Livre. “Ce n’est pas possible d’être aussi idiot !” » C’est alors qu’elle réalise enfin son rêve de pouvoir écrire à plein temps, sans courir après le temps libre, que Mona Chollet prend conscience de cette petite voix insultante qui la tyrannise quoi qu’elle fasse. Dans son dernier essai, Résister à la culpabilité, les attaques réussies des essayistes « à notre habitude de nous disqualifier, de nous attaquer sans relâche ; à notre conviction que nos manières spontanées d’exister sont toujours erronées ; que nous ne méritons rien de bon”.
Elle entend combattre cette voix intérieure qui ne nous rend pas meilleurs et nous écrase, nous empêche, nous humilie parfois, et “ ronge notre être de l’intérieur comme si les aléas de la vie ne s’en occupaient pas déjà assez “. Ainsi, nous nous chargeons de travailleuses insuffisamment productives, de consommatrices pas toujours responsables, de militantes pas toujours suffisamment engagées et, évidemment, sur le plan ontologique, en tant que femmes et en tant que mères. Il y a là, estime à juste titre Mona Chollet, un « continent psychique » à émerger.
Que cette voix intérieure, qui semble si intime, n’appartienne pas seulement à soi-même, c’est une évidence. C’est moins vrai si nous ne le soumettons pas avec des « mantras » positifs sur sa valeur intrinsèque. Comme elle l’a fait avec Réinventer l’amour (Zones, 2021), Mona Chollet reprend une question essentiellement abordée par le domaine du développement personnel – qu’elle tient aussi à défendre – pour l’observer sous un angle plus sociétal.
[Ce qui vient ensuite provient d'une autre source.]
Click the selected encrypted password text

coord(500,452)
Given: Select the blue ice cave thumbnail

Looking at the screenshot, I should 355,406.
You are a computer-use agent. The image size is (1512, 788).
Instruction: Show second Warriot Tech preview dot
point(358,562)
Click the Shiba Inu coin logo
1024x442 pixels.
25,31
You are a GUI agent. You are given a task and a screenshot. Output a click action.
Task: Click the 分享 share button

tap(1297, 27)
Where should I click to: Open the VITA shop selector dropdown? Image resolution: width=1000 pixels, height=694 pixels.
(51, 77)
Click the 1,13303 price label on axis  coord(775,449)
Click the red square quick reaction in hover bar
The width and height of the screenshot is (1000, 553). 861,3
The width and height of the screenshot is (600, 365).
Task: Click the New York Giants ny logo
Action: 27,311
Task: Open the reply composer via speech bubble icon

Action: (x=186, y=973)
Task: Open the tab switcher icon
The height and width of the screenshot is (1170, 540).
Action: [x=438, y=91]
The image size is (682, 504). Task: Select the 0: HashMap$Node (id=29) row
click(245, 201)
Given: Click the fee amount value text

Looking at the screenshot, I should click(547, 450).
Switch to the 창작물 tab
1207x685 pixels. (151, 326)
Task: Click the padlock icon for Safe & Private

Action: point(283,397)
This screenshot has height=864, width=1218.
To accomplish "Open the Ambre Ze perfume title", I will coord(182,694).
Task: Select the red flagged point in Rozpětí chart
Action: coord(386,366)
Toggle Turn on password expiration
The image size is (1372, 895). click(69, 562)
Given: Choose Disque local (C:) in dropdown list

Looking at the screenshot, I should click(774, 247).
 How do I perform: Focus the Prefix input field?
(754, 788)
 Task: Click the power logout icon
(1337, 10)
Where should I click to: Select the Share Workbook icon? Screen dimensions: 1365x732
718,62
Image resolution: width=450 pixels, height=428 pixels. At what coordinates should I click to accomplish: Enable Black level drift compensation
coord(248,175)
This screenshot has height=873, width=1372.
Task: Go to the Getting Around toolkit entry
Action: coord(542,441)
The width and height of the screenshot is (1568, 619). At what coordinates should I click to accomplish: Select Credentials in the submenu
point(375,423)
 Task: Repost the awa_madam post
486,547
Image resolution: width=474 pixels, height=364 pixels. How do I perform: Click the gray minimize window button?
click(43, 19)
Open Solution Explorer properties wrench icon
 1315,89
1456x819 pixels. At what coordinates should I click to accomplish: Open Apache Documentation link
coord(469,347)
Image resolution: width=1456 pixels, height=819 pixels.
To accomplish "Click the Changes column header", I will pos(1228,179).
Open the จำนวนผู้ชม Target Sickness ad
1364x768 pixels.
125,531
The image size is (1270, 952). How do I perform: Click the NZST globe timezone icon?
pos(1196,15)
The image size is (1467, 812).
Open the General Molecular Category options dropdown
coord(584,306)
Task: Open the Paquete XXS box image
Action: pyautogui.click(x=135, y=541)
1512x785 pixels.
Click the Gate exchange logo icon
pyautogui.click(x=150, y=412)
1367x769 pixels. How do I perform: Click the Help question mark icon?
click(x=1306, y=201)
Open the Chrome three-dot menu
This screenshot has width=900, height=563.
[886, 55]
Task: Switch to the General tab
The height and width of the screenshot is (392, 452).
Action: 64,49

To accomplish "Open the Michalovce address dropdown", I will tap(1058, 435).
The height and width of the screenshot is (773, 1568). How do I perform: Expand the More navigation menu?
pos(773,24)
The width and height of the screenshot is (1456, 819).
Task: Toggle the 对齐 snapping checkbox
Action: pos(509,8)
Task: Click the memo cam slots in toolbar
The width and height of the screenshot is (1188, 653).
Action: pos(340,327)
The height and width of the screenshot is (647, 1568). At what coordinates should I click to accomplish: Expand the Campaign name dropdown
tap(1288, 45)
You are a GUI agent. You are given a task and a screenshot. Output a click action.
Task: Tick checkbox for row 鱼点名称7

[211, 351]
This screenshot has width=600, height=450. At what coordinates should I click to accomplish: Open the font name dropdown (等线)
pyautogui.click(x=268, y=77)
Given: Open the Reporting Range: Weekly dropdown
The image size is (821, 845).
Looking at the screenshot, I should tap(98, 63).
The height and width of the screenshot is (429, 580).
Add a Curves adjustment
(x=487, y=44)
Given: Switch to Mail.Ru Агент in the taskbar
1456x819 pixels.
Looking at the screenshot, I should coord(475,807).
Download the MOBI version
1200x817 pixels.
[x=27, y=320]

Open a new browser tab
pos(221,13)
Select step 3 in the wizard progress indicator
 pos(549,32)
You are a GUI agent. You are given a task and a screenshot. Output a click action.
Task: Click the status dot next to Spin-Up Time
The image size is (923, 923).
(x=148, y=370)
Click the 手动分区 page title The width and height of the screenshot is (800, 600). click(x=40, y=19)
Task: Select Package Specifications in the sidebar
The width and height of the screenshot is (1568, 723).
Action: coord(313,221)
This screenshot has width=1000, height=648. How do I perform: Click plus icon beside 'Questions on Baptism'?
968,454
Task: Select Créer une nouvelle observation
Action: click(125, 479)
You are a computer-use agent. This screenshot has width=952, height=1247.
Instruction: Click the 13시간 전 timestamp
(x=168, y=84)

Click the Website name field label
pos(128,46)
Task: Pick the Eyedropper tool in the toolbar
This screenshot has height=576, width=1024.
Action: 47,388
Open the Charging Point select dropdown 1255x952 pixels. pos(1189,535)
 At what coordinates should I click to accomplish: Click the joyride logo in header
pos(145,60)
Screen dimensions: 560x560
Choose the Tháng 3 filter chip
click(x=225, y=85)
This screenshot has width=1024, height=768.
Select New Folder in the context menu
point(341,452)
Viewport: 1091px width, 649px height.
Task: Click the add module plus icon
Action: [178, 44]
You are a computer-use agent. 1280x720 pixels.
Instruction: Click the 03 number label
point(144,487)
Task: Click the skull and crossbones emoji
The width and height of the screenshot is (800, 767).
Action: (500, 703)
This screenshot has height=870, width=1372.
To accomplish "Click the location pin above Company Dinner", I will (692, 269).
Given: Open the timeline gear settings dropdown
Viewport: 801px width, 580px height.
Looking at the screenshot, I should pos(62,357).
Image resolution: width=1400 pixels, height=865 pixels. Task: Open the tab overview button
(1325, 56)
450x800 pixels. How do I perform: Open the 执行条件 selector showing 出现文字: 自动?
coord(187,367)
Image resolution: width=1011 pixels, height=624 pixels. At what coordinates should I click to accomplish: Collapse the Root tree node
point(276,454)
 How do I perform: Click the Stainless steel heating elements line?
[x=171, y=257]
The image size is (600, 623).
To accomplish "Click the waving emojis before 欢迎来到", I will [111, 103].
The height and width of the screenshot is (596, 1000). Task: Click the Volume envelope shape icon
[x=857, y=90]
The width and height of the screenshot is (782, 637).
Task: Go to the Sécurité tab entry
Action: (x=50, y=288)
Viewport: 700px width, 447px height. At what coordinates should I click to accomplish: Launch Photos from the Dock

Qui nous parle quand nous croyons nous parler à nous-mêmes ? Elle identifie plusieurs sources à ce refrain malveillant. Culture chrétienne – comment y échapper ? –, et plus particulièrement saint Augustin qui, triomphant de croyances concurrentes, a fait du péché originel une doctrine fondamentale de l’Église. C’est l’humain coupable depuis sa naissance. Là « diabolisation des enfants » C’est une évidence : contrairement à l’éducation positive que l’on croit dominante, ils sont souvent considérés comme de petits êtres maléfiques qu’il convient de dresser pour ne pas devenir rois, au mépris de leurs émotions.
La culture de la performance, du surmenage, qui nous pousse à l’auto-exploitation, nous culpabilise de nous reposer, d’être malade ou tout simplement improductif. Celle de l’individualisme encore, qui nous rend personnellement responsables des malheurs dont nous souffrons, alors que les causes nous dépassent largement.
Dans un chapitre intelligent sur le “ pureté militante »qu’elle considère largement imprégné de« l’éthos religieux »l’auteur déplore le détournement d’un idéal progressiste d’ouverture aux sensibilités de chacun en un outil de surveillance (traque “ privilèges »aux expressions malheureuses, voire, en soi, aux pensées impures). “ Je suis convaincu que la culpabilité est un sentiment stérile, qu’il ne produit rien de valeur pour personne. »elle écrit dans des pages sensibles sur le droit au bonheur dans un monde qui va si mal.